Parse error: syntax error, unexpected T_STRING in C:\blablah on line 31

[Namtip]

SET UP: Windows vista

# XAMPP 1.7.3,

# Apache 2.2.14 (IPv6 enabled) + OpenSSL 0.9.8l

# MySQL 5.1.41 + PBXT engine

# PHP 5.3.1

# phpMyAdmin

 

After entering various different information from previous forms on different pages I finally get this error message "Parse error: syntax error, unexpected T_STRING in C:\blablah on line 31" on the following code:

 

<?php	

//let's start our session, so we have access to stored data
session_start();	

include 'db.inc.php';

$db = mysql_connect(MYSQL_HOST, MYSQL_USER, MYSQL_PASSWORD) or 
    die ('Unable to connect. Check your connection parameters.');
mysql_select_db(MYSQL_DB, $db) or die(mysql_error($db));

//let's create the query
$query = 'INSERT INTO subscriptions (name, email_address, membership_type, terms_and_conditions,
			name_on_card,
			credit_card_number, credit_card_expiration_data)
		VALUES (
			"' . $_SESSION[$name, $db] . '",
			' . $_SESSION[$email_address, $db] . '",
			' . $_SESSION[$membership_type, $db] . '",
			' . $_SESSION[$terms_and_conditions, $db] . '",
			' . $_POST[$name_on_card, $db] . '",
			' . $_POST[$credit_card_number, $db] . '",
			' . $_POST[$credit_card_expiration, $db] . ')';

if (isset($query)) {
        $result = mysql_query($query, $db) or die(mysql_error($db));
}
?>
<p>Done!</p>
</body>
</html>

?>

Any help would be appreciated. I'm practicing this with the ambition to develop a multi-page registration using sessions for a website so even web pages that might help me with this aim would be good.

[sasa]

<?php	

//let's start our session, so we have access to stored data
session_start();	

include 'db.inc.php';

$db = mysql_connect(MYSQL_HOST, MYSQL_USER, MYSQL_PASSWORD) or 
    die ('Unable to connect.

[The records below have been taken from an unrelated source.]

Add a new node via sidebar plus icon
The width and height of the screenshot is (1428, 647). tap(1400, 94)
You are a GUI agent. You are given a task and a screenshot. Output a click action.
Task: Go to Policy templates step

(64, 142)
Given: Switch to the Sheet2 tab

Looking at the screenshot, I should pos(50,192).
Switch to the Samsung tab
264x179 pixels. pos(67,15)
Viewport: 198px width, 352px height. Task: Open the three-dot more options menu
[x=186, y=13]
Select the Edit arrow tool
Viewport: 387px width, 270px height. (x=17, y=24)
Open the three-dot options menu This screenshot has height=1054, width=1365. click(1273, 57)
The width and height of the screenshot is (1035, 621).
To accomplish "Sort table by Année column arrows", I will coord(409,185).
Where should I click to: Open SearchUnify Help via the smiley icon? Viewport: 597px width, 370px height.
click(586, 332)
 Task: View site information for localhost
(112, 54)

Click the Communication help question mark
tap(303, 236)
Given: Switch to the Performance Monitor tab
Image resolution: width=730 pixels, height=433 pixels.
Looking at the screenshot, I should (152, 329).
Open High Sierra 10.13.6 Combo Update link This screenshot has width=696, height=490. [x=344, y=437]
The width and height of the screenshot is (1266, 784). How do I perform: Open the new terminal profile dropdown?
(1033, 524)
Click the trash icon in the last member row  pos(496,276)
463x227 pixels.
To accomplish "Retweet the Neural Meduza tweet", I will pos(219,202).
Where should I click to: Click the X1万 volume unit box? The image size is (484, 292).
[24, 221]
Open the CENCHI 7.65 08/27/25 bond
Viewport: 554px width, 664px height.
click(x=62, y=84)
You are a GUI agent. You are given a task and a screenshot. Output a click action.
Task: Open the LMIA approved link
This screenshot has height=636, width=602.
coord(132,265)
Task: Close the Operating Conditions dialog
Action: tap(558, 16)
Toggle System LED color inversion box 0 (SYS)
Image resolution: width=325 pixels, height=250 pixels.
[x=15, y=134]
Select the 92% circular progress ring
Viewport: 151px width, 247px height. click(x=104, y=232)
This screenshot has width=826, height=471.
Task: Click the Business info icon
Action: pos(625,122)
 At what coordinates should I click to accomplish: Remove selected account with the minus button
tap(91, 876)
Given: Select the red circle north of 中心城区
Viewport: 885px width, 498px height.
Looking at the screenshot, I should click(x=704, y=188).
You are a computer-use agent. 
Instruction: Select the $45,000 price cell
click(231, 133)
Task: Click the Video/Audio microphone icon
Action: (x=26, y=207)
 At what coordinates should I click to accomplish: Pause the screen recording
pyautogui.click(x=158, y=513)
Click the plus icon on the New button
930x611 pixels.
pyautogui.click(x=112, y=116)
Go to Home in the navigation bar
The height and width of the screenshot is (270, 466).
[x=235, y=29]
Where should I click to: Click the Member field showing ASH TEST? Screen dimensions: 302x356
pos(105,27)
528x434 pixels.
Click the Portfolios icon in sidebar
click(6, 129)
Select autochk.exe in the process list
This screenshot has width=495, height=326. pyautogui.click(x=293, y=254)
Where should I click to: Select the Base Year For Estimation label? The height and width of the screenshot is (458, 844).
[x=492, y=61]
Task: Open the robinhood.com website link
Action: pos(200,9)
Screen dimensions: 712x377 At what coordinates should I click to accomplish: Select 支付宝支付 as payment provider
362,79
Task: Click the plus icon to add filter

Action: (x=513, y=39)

Check your connection parameters.');
mysql_select_db(MYSQL_DB, $db) or die(mysql_error($db));

//let's create the query
$query = 'INSERT INTO subscriptions (name, email_address, membership_type, terms_and_conditions,
			name_on_card,
			credit_card_number, credit_card_expiration_data)
		VALUES (
			"' . $_SESSION[$name] . '",
			' . $_SESSION[$email_address] . '",
			' . $_SESSION[$membership_type] . '",
			' . $_SESSION[$terms_and_conditions] . '",
			' . $_POST[$name_on_card] . '",
			' . $_POST[$credit_card_number] . '",
			' . $_POST[$credit_card_expiration] . ')';

if (isset($query)) {
        $result = mysql_query($query, $db) or die(mysql_error($db));
}
?>
<p>Done!</p>
</body>
</html>

?>

[Namtip]

I opened a new browser (to clear the session info) and tested the code, even though it looks like you've just qoutedt he code back at me. Came back with the same error. I appreciate the effort though I'll read the post to see if I get any replies in an hour.

[PFMaBiSmAd]

The code that sasa posted corrected the fatal parse error, which I just tested.

 

If you got the same error, then you didn't actually change the code in the file that is being requested.

[PFMaBiSmAd]

Once you get past the basic php syntax errors in your code, you will find that the sql in your query also contains syntax errors.

 

Using string concatenation, where you are switching into/out-of a php quoted string and an sql quoted string repeatedly is very error prone because of the number of different elements mixed together and that it is hard to see what is the sql syntax and what is the php syntax.

 

If you use sprintf, it makes it easier and less error prone to build queries that have more than a few php variables in them. You can see what the sql syntax is and what the php syntax is because they are kept separate  -

 

$query = sprintf("INSERT INTO subscriptions (
			name, email_address, membership_type,
			terms_and_conditions, name_on_card,	credit_card_number,
			credit_card_expiration_data)
			VALUES ('%s','%s','%s','%s','%s','%s','%s')",
			$_SESSION['name'],
			$_SESSION['email_address'],
			$_SESSION['membership_type'],
			$_SESSION['terms_and_conditions'],
			$_POST['name_on_card'],
			$_POST['credit_card_number'],
			$_POST['credit_card_expiration']);

 

Also, doing this will easily allow you to see that you need to add mysql_real_escape_string() to the individual values that need it (to prevent sql injection and any sql special characters in the data from breaking your sql syntax and producing an sql error.)

[PaulRyan]

<?php	

//let's start our session, so we have access to stored data
session_start();	

include 'db.inc.php';

$db = mysql_connect(MYSQL_HOST, MYSQL_USER, MYSQL_PASSWORD) or 
    die ('Unable to connect. Check your connection parameters.');
mysql_select_db(MYSQL_DB, $db) or die(mysql_error($db));

//let's create the query
$query = 'INSERT INTO subscriptions (name, email_address, membership_type, terms_and_conditions,
			name_on_card,
			credit_card_number, credit_card_expiration_data)
		VALUES (
			"' . $_SESSION[$name] . '",
			' . $_SESSION[$email_address] . '",
			' . $_SESSION[$membership_type] . '",
			' . $_SESSION[$terms_and_conditions] . '",
			' . $_POST[$name_on_card] . '",
			' . $_POST[$credit_card_number] . '",
			' . $_POST[$credit_card_expiration] . ')';

if (isset($query)) {
        $result = mysql_query($query, $db) or die(mysql_error($db));
}
?>
<p>Done!</p>
</body>
</html>

 

Well I can't believe no-one else spotted this, or am I missing the point?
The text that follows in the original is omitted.